Sorry to reduce the Brussels financial nnegotiations to the lowest common denominator but it's what matters to peasants like me.
Peston provides half an answer:
Certainly the Germans have won on the issue of form - in that Greek Finance Minister Yanis Varoufakis has in the end agreed to a four-month extension of the current bailout, which is something his government swore it would never do.
Also, the monitors and enforcers of the agreement will remain Brussels, the IMF and the European Central Bank - the so-called troika so hated by Syriza (although the statement carefully avoids using the loathed term for the three-legged stool).
And the language of the statement is all about the Greeks promising to "honour their financial obligations to all their creditors fully and timely" and adopting measures to "guarantee debt sustainability in line with the November 2012 Eurogroup statement".
But along with the language of Teutonic fiscal rectitude, Mr Varoufakis has clearly secured some important wriggle room.

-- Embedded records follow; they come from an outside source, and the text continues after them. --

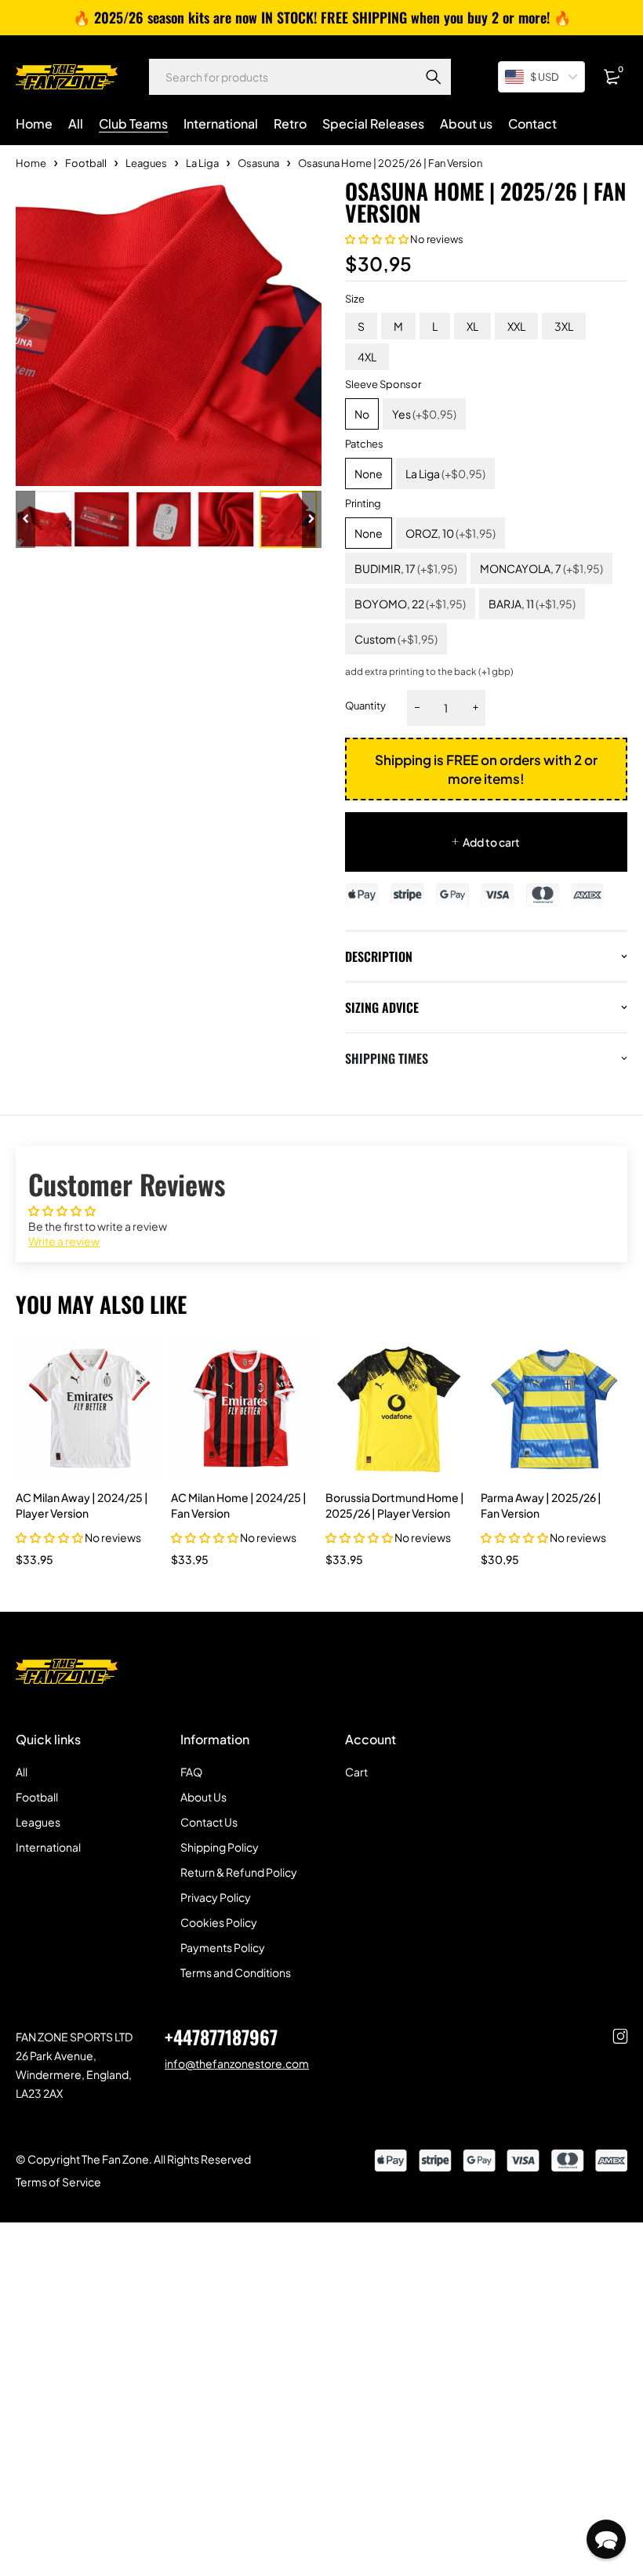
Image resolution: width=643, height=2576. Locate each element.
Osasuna (258, 163)
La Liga (202, 163)
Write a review (64, 1241)
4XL (367, 357)
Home (31, 163)
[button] (377, 239)
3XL (563, 326)
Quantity (365, 705)
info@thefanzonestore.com (237, 2063)
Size (355, 298)
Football (86, 163)
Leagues (146, 163)
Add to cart (491, 842)
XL (472, 326)
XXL (516, 326)
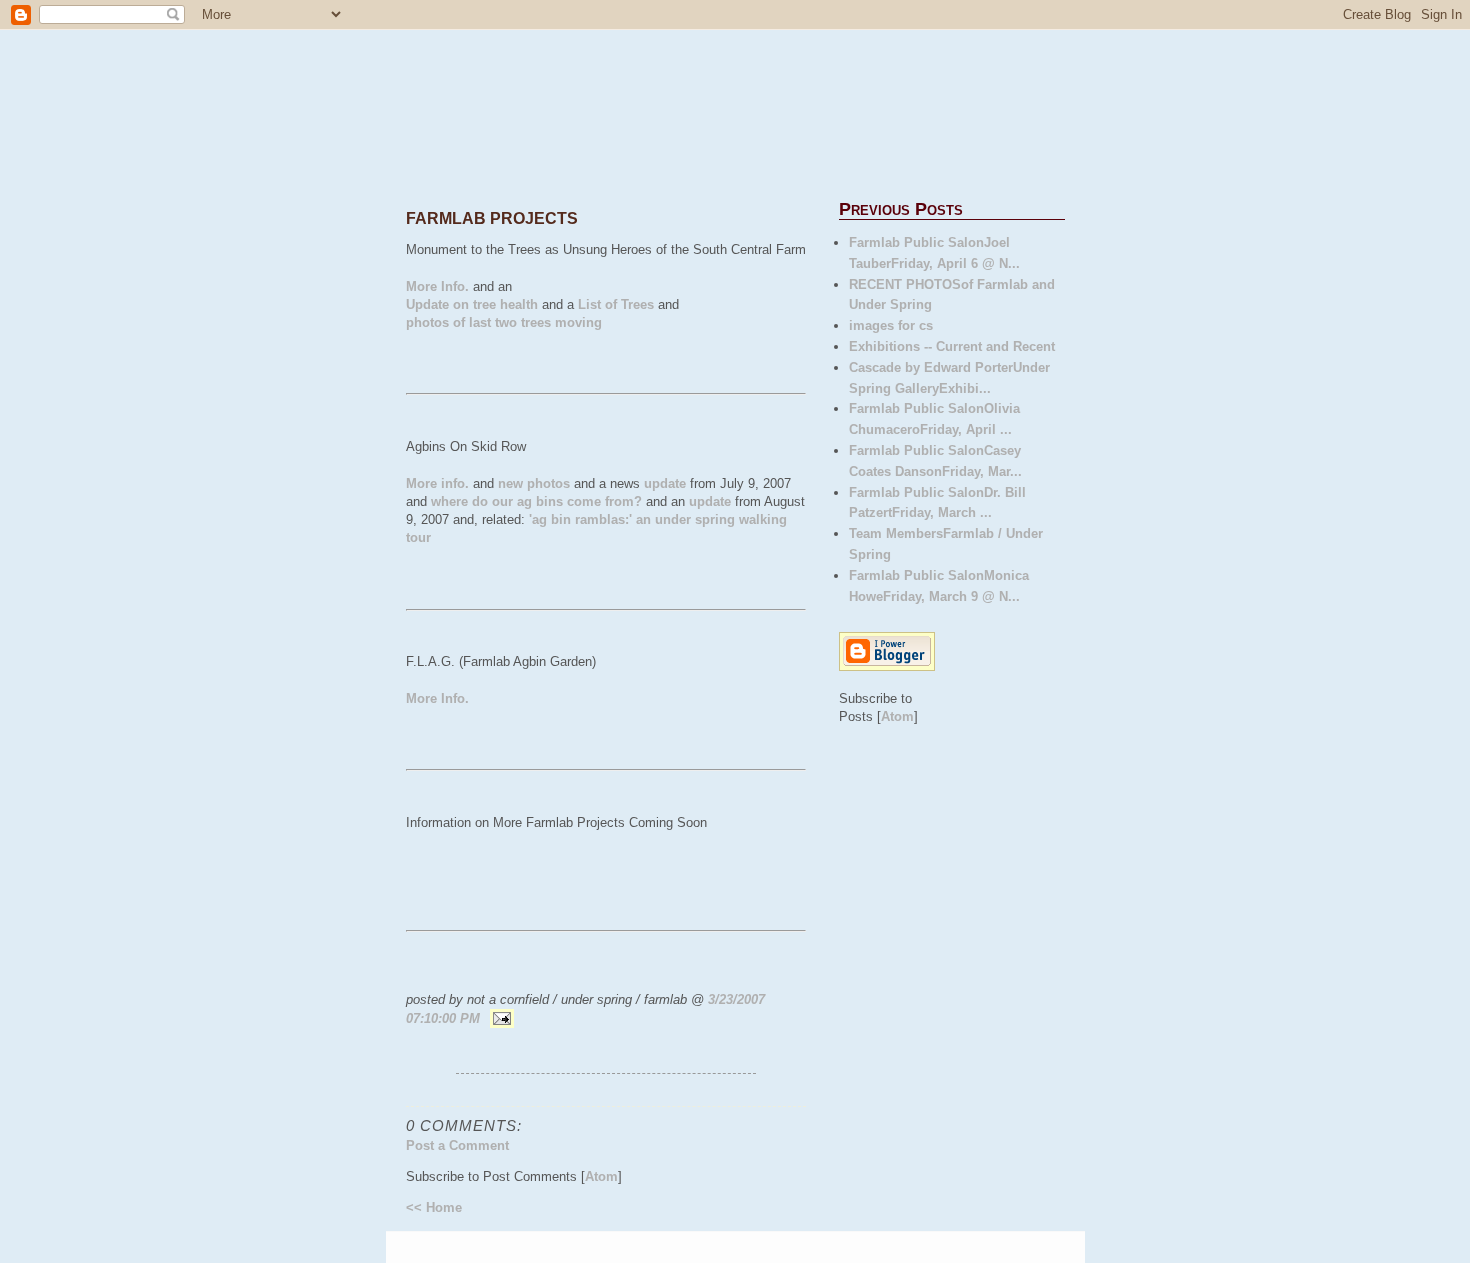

The fact that the Syriza government can submit its own list of economic and financial reforms to supplant those pledged by its predecessor is a breakthrough - although of course the Germans could still veto what Syriza ends up proposing.
That said, Mr Varoufakis was very clear that his government is not required to implement pension cuts and VAT rises which it has been resisting.
From his point of view what matters most is that he believes he has been given the green light to ease up on austerity, to cut spending or raise taxes less than the last administration committed to do.In short and, as ever, they kicked the can down the road a bit.